> **TASK MATERIAL**
□ □ □ □ □
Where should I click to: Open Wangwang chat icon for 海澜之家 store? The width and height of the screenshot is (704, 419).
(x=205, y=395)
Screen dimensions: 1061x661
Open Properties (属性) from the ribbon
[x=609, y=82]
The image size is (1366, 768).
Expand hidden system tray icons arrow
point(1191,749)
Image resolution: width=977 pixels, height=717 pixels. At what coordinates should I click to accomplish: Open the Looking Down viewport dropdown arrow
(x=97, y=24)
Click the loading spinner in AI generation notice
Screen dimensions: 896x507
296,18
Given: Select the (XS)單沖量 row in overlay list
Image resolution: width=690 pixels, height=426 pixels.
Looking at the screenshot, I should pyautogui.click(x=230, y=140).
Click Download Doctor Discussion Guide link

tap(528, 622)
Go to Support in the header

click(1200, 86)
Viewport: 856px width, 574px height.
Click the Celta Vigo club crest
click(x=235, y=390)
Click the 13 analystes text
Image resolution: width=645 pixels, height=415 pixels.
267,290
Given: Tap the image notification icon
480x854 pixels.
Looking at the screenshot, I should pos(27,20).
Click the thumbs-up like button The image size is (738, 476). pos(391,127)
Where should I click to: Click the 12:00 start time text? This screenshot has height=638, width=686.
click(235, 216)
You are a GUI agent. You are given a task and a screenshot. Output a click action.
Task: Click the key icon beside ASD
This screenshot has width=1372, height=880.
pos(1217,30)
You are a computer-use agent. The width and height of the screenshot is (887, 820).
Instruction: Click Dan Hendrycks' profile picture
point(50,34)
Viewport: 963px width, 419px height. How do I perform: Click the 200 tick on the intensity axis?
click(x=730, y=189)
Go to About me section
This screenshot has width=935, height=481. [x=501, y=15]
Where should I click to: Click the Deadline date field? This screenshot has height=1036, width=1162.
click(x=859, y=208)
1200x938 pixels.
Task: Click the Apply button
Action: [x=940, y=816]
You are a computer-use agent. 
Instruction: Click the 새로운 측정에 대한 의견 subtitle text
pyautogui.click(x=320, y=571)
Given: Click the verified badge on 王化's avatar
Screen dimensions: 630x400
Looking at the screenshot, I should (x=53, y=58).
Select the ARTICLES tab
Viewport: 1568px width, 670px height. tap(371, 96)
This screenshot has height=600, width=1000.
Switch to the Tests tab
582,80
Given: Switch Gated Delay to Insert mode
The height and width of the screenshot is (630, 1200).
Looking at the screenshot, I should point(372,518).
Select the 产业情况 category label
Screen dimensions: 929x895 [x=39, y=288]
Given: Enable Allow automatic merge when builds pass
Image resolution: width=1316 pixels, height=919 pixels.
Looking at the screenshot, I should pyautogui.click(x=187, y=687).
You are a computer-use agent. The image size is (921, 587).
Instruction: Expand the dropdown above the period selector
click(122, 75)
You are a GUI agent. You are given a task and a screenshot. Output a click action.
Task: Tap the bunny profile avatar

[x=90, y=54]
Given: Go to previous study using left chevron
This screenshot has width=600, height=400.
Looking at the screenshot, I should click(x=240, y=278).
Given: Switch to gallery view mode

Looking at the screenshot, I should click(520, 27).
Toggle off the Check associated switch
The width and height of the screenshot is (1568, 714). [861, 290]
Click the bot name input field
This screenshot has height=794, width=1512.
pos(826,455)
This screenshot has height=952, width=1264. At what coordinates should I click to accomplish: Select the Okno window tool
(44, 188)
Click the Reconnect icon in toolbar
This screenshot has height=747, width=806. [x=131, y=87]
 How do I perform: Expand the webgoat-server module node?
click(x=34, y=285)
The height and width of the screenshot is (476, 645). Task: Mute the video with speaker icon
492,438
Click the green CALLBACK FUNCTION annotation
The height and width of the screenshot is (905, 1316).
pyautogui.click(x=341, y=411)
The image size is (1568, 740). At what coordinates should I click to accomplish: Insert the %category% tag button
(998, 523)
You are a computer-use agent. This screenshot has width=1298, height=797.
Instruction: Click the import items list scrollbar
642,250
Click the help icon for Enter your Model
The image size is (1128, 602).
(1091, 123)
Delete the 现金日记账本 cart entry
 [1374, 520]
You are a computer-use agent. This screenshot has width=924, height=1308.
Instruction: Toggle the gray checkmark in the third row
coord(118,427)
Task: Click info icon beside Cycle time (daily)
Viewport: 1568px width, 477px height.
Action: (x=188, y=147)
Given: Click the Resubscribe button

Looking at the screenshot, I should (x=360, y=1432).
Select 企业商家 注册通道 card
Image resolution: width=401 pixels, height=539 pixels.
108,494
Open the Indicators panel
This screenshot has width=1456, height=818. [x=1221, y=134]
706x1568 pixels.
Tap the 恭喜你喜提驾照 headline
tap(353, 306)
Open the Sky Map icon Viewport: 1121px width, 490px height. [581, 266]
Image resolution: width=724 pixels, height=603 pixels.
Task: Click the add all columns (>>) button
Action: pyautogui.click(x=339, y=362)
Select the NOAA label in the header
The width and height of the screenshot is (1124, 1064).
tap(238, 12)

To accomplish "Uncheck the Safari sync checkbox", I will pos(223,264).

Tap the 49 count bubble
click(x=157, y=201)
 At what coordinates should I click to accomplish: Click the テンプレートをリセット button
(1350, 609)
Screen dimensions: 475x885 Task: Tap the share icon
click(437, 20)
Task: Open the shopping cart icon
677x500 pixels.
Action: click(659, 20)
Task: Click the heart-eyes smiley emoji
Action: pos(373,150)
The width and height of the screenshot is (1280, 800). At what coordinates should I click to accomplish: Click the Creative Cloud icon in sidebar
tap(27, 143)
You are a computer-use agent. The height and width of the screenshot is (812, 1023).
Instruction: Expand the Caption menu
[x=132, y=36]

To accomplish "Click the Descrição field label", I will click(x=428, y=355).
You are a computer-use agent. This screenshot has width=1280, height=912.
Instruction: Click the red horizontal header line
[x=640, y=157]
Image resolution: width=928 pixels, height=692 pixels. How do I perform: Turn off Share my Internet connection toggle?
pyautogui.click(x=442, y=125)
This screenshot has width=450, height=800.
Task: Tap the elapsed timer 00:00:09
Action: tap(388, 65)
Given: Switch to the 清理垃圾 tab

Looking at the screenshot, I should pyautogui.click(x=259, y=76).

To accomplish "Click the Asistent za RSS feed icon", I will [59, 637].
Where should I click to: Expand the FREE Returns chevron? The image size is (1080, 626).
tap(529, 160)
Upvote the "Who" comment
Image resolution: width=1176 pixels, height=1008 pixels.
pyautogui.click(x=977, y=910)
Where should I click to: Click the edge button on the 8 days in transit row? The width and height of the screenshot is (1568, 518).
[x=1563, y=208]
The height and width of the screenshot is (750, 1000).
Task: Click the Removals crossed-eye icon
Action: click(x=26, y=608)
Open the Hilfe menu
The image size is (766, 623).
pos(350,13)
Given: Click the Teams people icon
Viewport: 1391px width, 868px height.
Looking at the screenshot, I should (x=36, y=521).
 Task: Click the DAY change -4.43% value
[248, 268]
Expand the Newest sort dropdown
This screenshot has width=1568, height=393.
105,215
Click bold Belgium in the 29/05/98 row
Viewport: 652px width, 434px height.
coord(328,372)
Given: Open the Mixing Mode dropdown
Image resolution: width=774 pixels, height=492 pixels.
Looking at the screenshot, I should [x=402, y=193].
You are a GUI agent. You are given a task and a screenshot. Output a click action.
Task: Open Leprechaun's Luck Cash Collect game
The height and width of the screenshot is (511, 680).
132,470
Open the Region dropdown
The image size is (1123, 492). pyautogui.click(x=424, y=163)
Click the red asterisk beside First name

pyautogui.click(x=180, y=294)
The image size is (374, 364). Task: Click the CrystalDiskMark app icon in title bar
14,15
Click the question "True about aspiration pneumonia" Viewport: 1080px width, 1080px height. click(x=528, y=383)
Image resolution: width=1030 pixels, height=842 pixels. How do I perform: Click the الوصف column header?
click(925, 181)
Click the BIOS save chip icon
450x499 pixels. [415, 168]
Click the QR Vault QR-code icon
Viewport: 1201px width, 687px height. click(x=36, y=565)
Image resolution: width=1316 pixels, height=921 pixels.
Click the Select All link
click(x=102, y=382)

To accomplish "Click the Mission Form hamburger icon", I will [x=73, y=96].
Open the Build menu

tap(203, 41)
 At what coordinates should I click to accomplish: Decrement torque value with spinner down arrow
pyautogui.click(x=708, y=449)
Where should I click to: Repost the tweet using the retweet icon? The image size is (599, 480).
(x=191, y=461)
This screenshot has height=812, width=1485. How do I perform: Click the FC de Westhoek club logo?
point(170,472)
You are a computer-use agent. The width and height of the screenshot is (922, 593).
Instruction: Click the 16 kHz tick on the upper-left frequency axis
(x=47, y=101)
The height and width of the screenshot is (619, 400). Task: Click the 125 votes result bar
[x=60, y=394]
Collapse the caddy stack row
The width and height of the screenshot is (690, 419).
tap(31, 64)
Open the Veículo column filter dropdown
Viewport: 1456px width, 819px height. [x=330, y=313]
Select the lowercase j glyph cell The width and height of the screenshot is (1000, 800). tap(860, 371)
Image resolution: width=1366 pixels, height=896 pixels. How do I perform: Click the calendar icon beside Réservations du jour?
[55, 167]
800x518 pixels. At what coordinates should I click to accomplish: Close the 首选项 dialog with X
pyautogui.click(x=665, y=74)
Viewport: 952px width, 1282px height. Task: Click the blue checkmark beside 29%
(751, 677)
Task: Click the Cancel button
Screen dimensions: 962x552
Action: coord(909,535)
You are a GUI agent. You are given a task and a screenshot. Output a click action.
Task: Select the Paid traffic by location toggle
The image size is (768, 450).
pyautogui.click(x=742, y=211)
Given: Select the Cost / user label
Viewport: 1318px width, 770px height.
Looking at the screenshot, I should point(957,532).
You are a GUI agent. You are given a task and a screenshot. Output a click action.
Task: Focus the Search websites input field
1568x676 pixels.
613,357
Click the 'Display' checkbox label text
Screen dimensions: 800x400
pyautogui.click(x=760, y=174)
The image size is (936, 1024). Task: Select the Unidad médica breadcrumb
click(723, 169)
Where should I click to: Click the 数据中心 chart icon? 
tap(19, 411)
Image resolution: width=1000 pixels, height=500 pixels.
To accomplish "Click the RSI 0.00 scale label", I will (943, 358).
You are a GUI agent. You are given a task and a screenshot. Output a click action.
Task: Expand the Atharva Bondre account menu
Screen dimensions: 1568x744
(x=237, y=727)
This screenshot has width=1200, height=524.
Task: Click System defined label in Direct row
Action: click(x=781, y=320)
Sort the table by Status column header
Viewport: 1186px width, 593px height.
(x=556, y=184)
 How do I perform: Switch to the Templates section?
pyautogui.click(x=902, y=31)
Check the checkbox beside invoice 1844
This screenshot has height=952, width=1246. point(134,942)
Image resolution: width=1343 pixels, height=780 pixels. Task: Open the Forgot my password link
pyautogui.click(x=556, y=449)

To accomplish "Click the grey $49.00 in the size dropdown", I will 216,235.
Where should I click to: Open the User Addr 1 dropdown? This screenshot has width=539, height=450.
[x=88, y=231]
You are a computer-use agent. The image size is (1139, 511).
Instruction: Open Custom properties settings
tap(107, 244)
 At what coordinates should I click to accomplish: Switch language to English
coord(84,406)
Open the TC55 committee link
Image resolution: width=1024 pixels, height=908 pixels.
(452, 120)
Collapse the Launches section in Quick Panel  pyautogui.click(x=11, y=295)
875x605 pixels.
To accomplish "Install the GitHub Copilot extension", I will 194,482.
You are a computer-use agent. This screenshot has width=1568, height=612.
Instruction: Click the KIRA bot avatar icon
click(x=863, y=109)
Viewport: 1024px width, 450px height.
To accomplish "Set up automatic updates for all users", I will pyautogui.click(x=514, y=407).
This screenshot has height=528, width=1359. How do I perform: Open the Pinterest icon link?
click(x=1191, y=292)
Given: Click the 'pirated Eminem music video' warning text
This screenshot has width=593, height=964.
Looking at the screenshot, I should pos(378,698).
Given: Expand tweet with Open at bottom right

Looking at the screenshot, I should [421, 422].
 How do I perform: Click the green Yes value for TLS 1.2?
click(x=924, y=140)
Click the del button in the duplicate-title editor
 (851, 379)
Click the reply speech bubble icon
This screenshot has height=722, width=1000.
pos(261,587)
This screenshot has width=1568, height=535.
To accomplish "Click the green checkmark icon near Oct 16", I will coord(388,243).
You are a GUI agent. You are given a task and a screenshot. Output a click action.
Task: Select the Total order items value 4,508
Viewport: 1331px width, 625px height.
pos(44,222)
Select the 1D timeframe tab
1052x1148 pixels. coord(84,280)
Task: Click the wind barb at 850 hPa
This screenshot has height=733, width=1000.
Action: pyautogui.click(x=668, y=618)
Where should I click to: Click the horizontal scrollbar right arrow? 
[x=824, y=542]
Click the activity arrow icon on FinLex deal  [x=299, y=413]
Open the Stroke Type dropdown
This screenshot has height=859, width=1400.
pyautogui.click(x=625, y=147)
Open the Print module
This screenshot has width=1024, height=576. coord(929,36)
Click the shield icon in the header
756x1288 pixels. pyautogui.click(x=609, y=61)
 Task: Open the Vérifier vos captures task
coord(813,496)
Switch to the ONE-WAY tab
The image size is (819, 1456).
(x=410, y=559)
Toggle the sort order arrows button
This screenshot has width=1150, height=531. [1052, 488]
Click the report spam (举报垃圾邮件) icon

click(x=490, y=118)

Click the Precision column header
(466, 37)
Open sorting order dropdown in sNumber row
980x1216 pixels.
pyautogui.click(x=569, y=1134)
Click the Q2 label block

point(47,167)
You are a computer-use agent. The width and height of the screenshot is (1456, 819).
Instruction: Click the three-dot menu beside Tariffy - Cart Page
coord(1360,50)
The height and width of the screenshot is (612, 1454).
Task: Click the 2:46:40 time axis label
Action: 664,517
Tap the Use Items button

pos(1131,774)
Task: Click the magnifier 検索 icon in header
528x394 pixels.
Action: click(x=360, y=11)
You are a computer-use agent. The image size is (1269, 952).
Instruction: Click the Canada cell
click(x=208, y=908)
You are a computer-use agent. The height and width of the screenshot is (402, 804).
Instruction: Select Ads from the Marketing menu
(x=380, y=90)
□ □ □ □ □
> **EXERCISE DESCRIPTION**
Pick out each line in the material containing "automatic".

> **ANSWER FOR THE TASK**
Given: Enable Allow automatic merge when builds pass
To accomplish "Set up automatic updates for all users", I will pyautogui.click(x=514, y=407).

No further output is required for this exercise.